PARIS (Reuters) - European leaders pledged on Tuesday to make fighting youth unemployment in the bloc a priority but came up with no new ideas to tackle a problem that risks fuelling social unrest and distrust of mainstream parties.
Nearly 6 million people under the age of 25 are without work in the European Union, with jobless rates among the young at close to 60 percent in Spain and Greece.
A July jobs summit in Berlin set out plans to devote at least 6 billion euros over the next two years to addressing the problem - a big headline figure that looks less impressive when spread among the many unemployment blackspots in the region.
Hosting a follow-up summit in Paris, French President Francois Hollande said any country that submitted a national plan to fight youth unemployment by year-end would immediately receive EU funds to implement their program.
“It’s crucial to act quickly,” Hollande said. “We can’t abandon a generation ... we need jobs and training that offer young people real prospects.”
But with the leader of the euro zone’s number two economy more unpopular than ever and bigger neighbor Germany still in political limbo following its election, conditions for advancing a potentially divisive debate could hardly be less favorable.
Though youth funds are to be rushed out, European leaders did not pledge additional money nor propose any new Europe-wide policy initiative to kick-start hiring of what EU Commission President Jose Manuel Barroso said was a “lost generation”.
European Council President Herman Van Rompuy urged member states to pursue labor market reforms to spur hiring and said that he expected joblessness to diminish in the coming year.
“The economic recovery is taking shape. ... We can hope that in 14 months’ time from now all the countries in the euro zone will have seen a positive trend on jobs,” he said.
The leaders warned against blaming the European Union for joblessness because fuelling anger against Brussels would help far-right parties gaining ground in several member states.
Food sector workers joined by far-right groups who blame Europe for destroying jobs have led violent protests this month in western France, while Greece is cracking down on the anti-EU Golden Dawn party following a series of violent incidents.
“We must show that Europe is part of the solution, not the problem,” Barroso said. “It’s not Europe that created the problem - it is divergence in policies that created the problem.”
Failure by governments around the bloc to make a dent on unemployment queues are seen by some analysts as driving voters into the arms of anti-EU parties such as France’s National Front in May 2014’s European Parliament elections.
German Chancellor Angela Merkel said growth was needed to create new jobs, but sidestepped questions about low wages in Germany penalizing the job markets of neighboring states.
Her country has come under pressure from European partners and the United States to do more to spur domestic demand, with many countries arguing that its reliance on exports is hurting Europe’s economic stability and the global economy.
In a rare move to shine a critical spotlight on the policies of the larger German economy, the European Commission will decide this week whether to scrutinize Berlin’s record surplus for economic imbalances.

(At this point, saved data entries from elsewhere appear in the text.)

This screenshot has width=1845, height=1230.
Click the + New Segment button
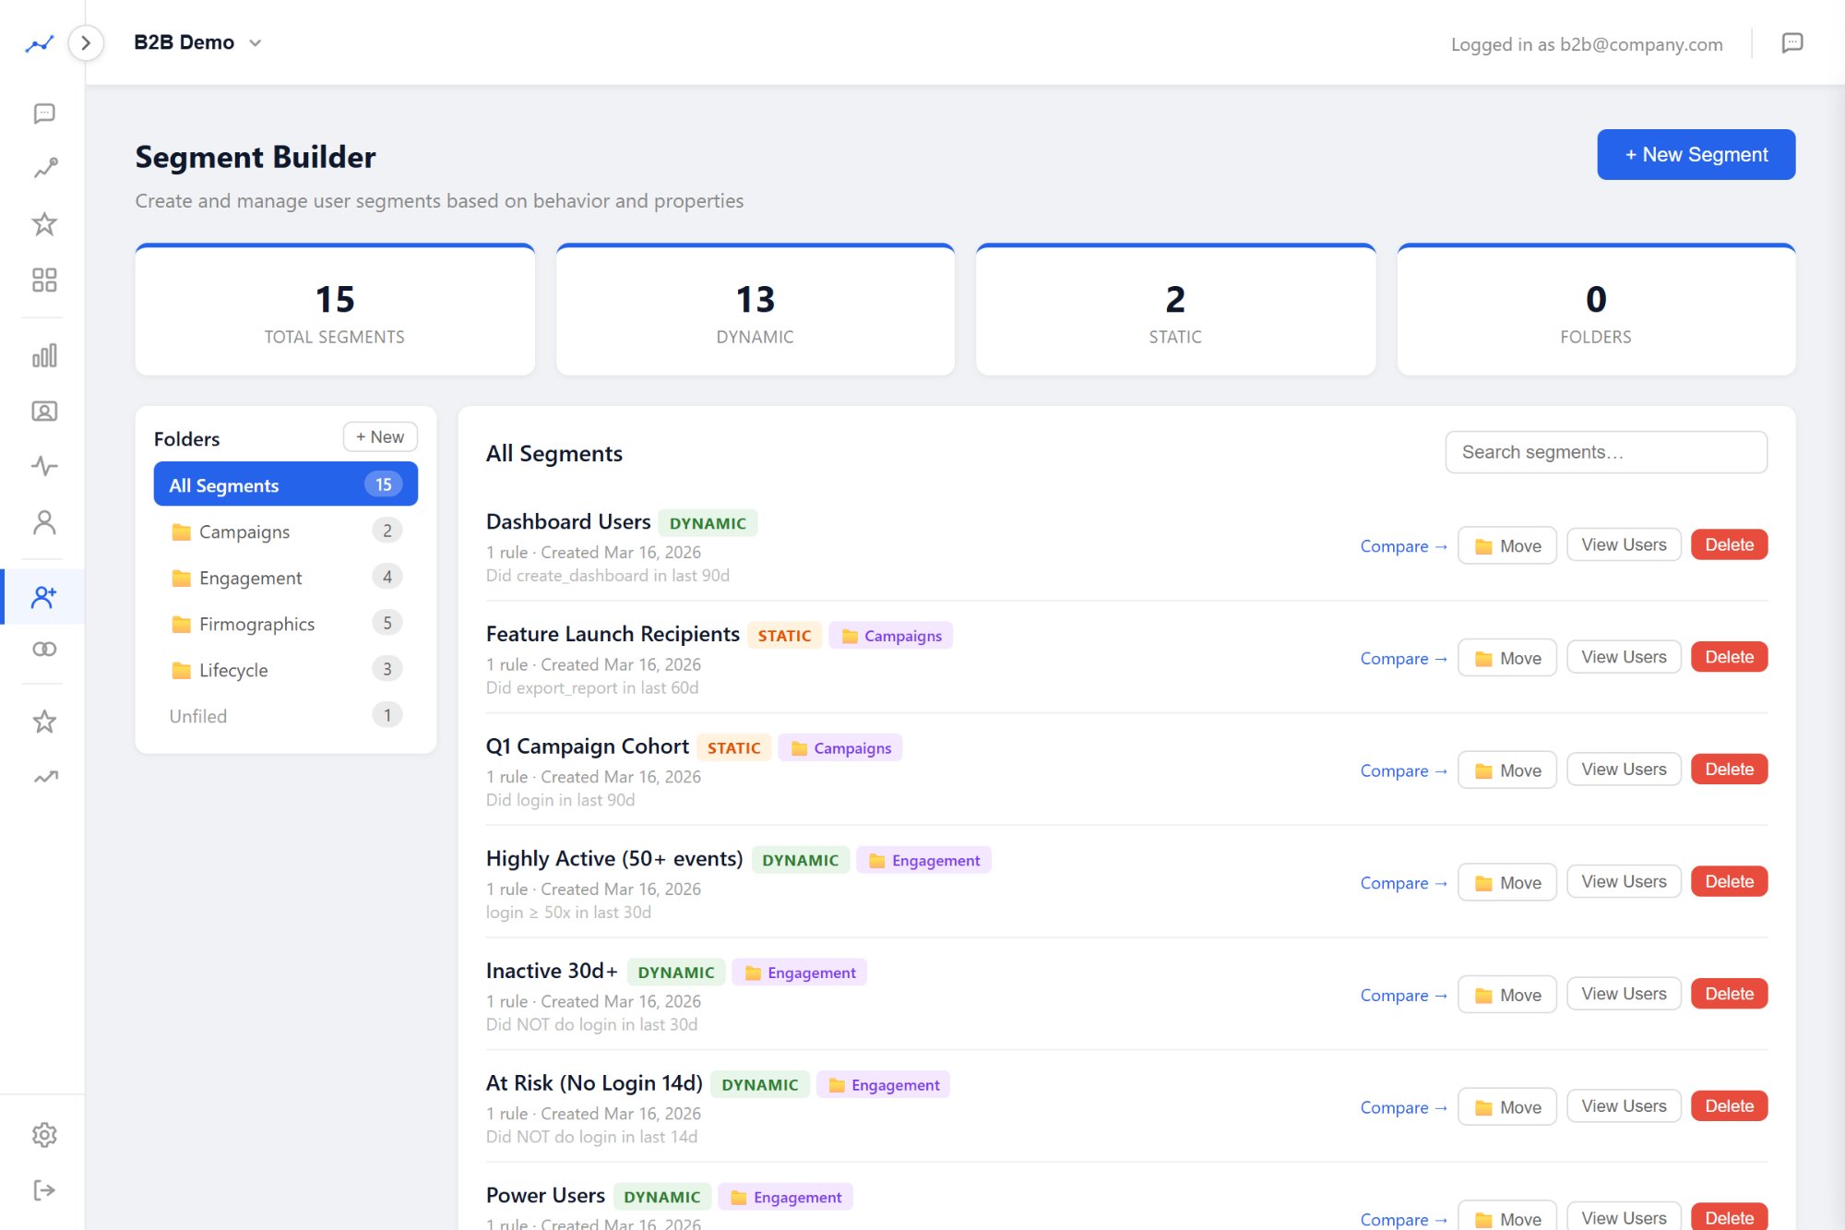[x=1696, y=154]
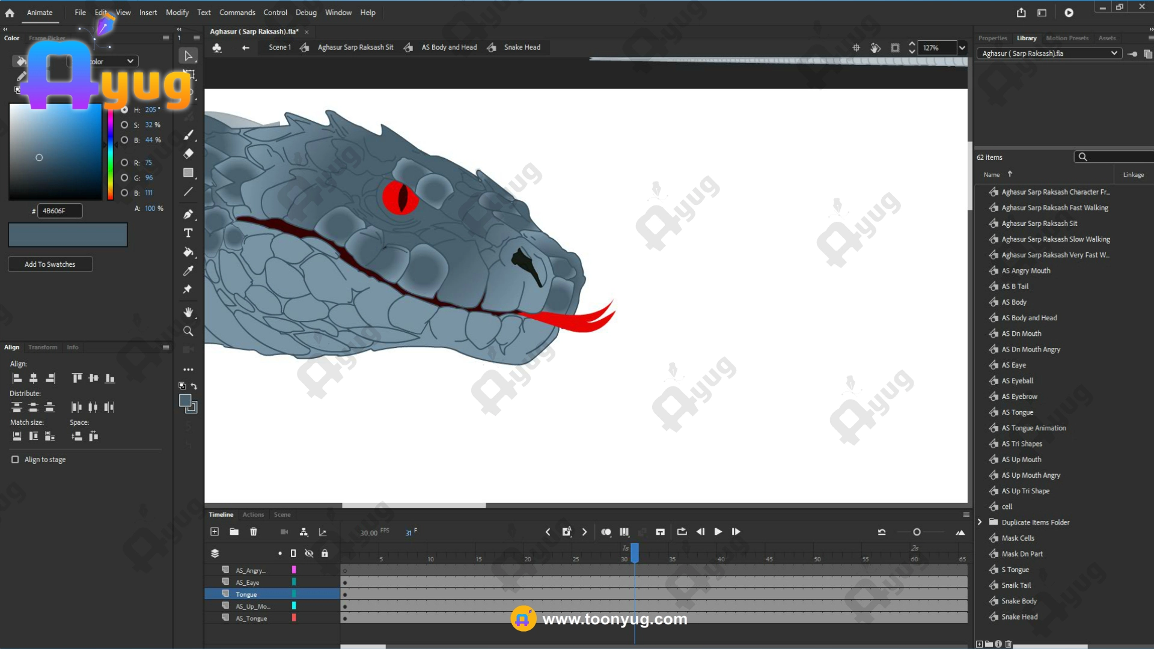Click the hue spectrum slider bar
Image resolution: width=1154 pixels, height=649 pixels.
click(111, 157)
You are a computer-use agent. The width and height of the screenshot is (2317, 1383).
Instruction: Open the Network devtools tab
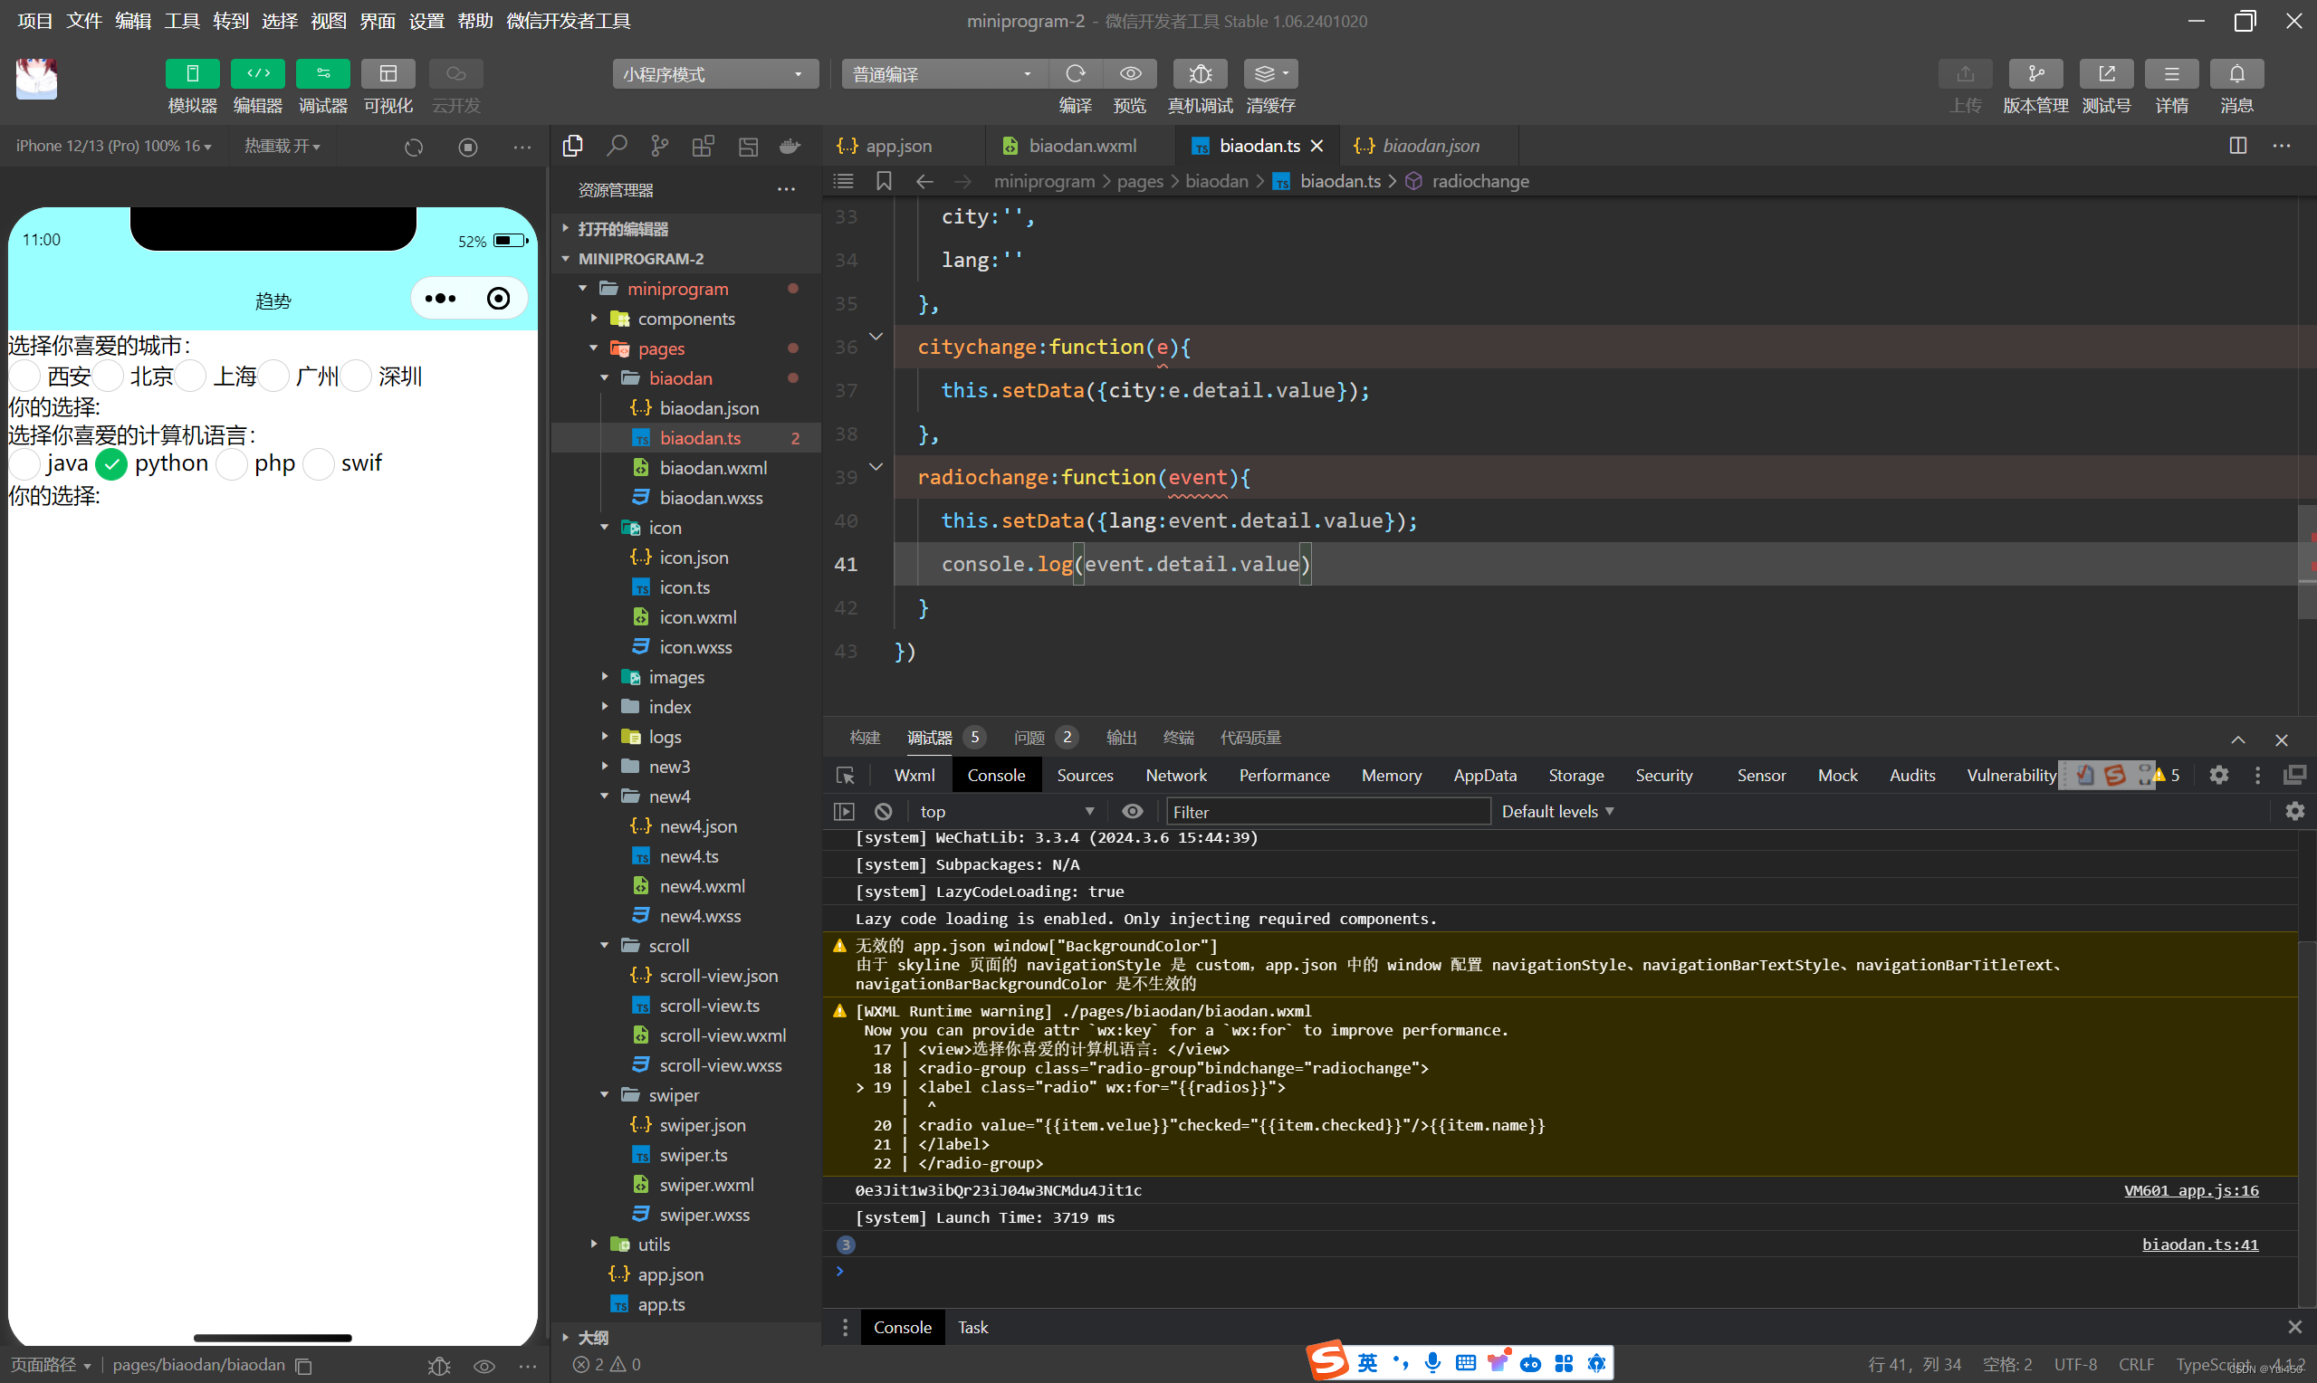1175,775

“We the member states will do all we can to create a framework for growth because without growth there will be no new jobs,” said Merkel, without elaborating.
Germany has so far brushed off the criticism, arguing it has more than halved its current account surplus with the euro zone as a share of gross domestic product since 2007.
Whether to introduce a minimum wage is one of the key sticking points in Merkel’s talks to form a grand coalition with left-of-centre Social Democrats who say the measure is a precondition for them entering government.